Zazen perfects the precepts because zazen works on a body level; it forces us to sit with the energies in the body, gives those energies a chance to be seen and to settle down.  Zazen is a practice in finding fulfillment in this very moment; so zazen is actually the precept of not-stealing, of not trying to gain something, of not trying to seek fulfillment elsewhere.  But it goes both ways; the precepts also facilitate zazen, the active practices, visualizations, and contemplations of selflessness and generosity and fulfillment alter and calm the organism and facilitate the deepening of zazen.

Monday, August 27, 2012

Returning: Care is the Source of My Practice


I have, after contemplating it for months, returned to sewing my rakusu.  Sewing is an act of devotion and commitment and faith.  While sewing we chant, internally, the refuges in Japanese.  The refuges in Japanese translate something like this:  I plunge headfirst, with absolutely no hesitation, into the Buddha, dharma, and sangha.  I feel ready for my practice to embody this faith; for my body, speech, and mind to embody this faith.  Even in moments when I do not actually feel ready, after a great deal of thought and feeling I desire this and believe in this. So the blog is actually partly about learning to embody and to express this faith and the rest of the dharma as I slowly come to understand it.  As a form of speech I hope it in some way manifests my sincere attempt to explore the precept of speaking in a beneficial way, speaking in a way that in itself manifests the precepts to whatever degree I am able. 

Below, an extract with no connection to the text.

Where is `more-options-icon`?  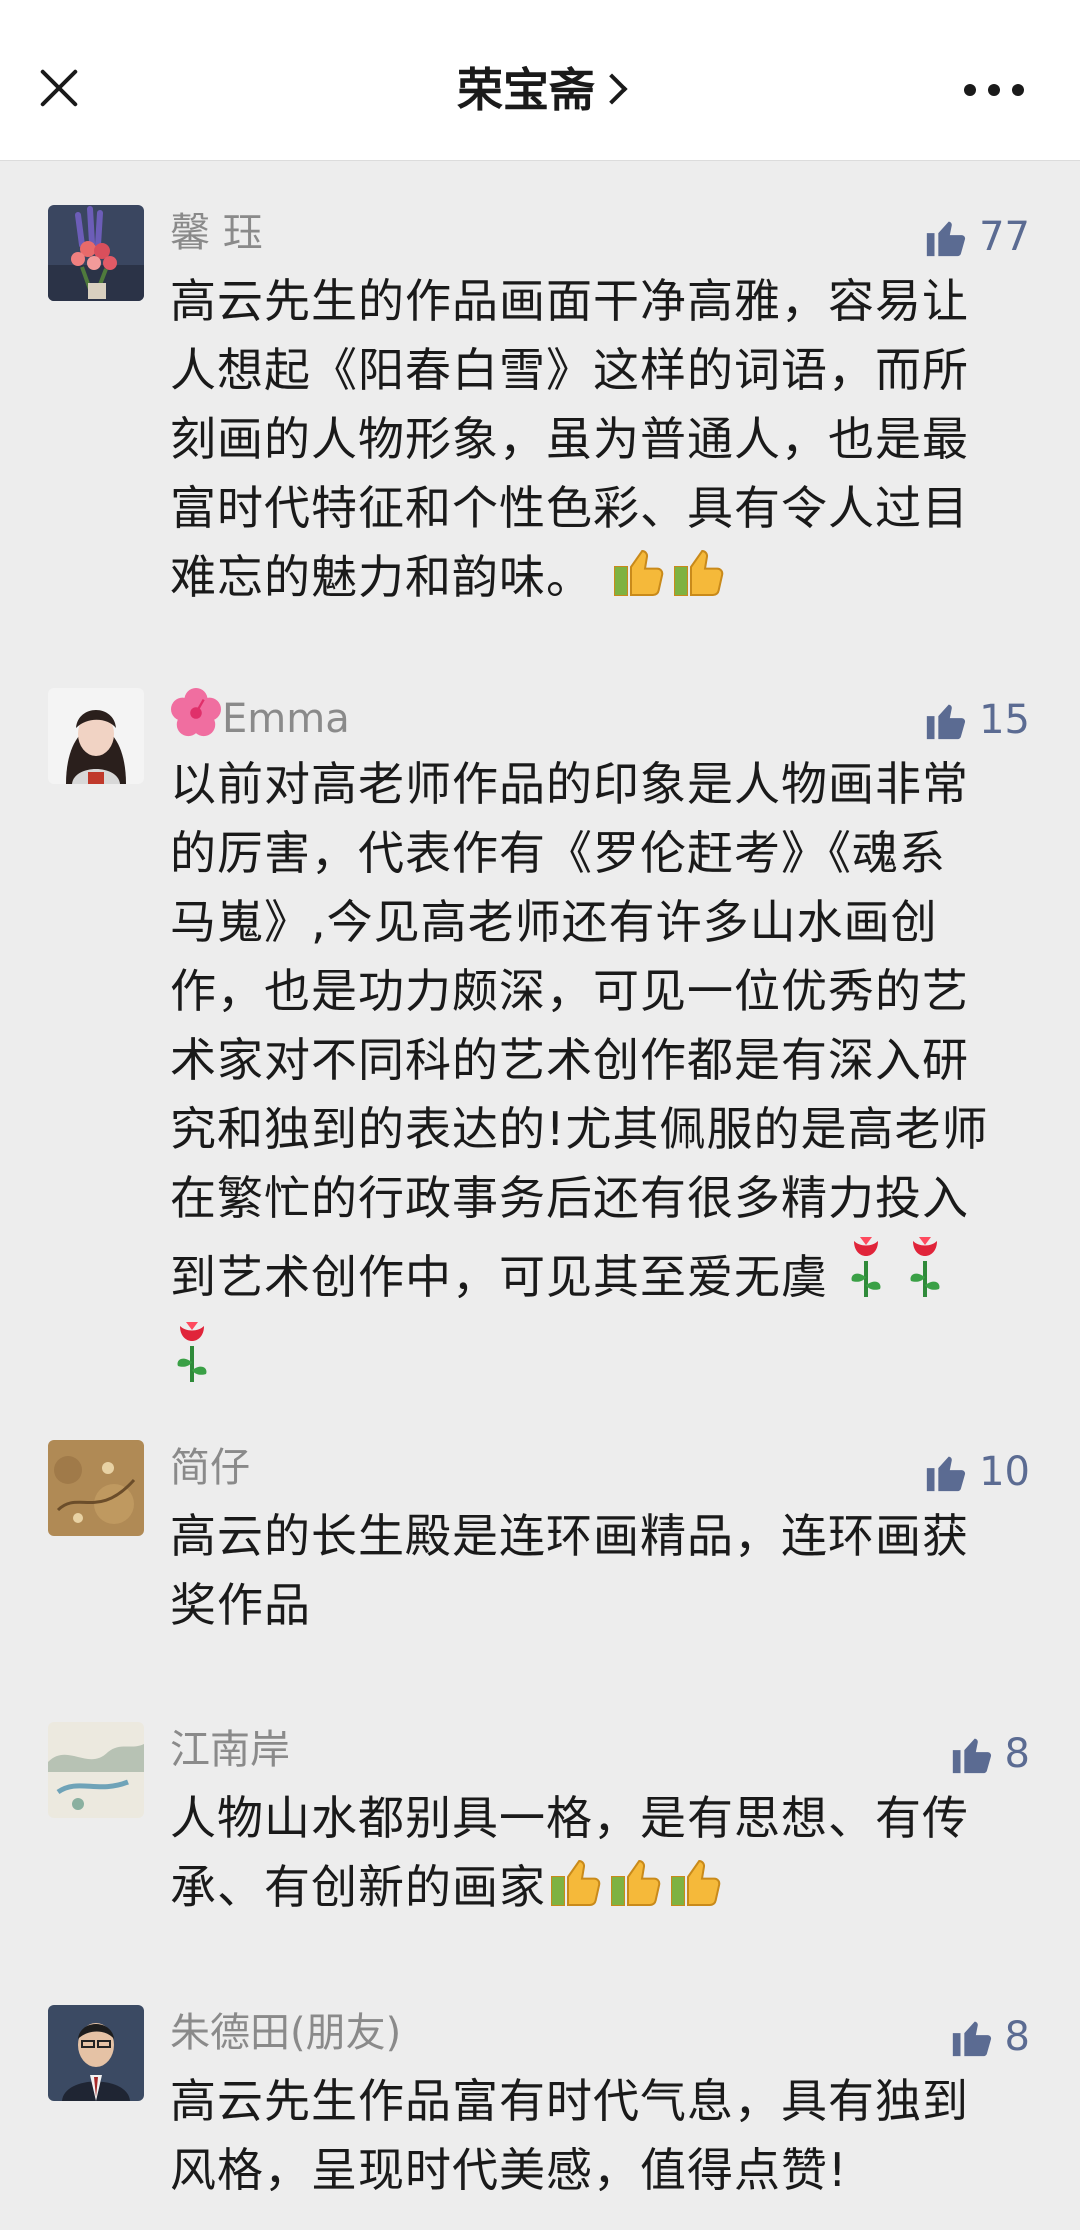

And so it feels like the right time for me to restart the blog.  I would like to devote this new beginning to caring deeply, to recognizing that the desire to care is the source of my practice, and to recognizing that the practice makes the deepest forms of care possible.  

I have recently been making a practice of reflecting on the six perfections, or paramitas.  The one that comes to mind this evening is danaparamita, the perfection of generosity.  This is because, right now I am experiencing great difficulty in terms of being generous to myself, which is the major prerequisite of loving and caring for other beings.  I hope I can find a way to explore why it is that it is so much easier to be generous to others than it is to myself, and to give myself all the nourishment and comfort that would allow me to fully be so much more deeply generous to others.  Every moment is an opportunity for self-generosity: so in this moment, as I prepare to go to sleep, I can be generous and nourishing to myself.  In this moment I can allow my body to fully feel my breath.  In this moment I can light candles, I can sit, I can let go of tensions.  Even as I dream, I can dream of warmth, of the clarity of love, of realization. 

My old teacher Baba Hari Dass used to say that as sadhana or daily spiritual practice begins to reform our organism, our organism naturally begins to practice sadhana even in sleep.  This is my experience too; if we shape ourselves through the constant focus on love and on cultivating the mind of enlightenment, then even in dreams we may pursue that greatest act of generosity possibility – the gift to all being, even to plants and rocks, of becoming enlightened to whatever capacity we can muster. 

So with that thought I’m off to bed; and moving forward, hope to keep this blog rolling and devoted to, above and beyond anything else, exploring how practice – including the paramitas, the precepts, Dogen, ritual, etc – facilitates deep care and love.  Because at the heart of it, that’s all that matters to me, and I’m only deepening my practice because I believe more than ever before that this practice is a solid and profound way to love very, very deeply.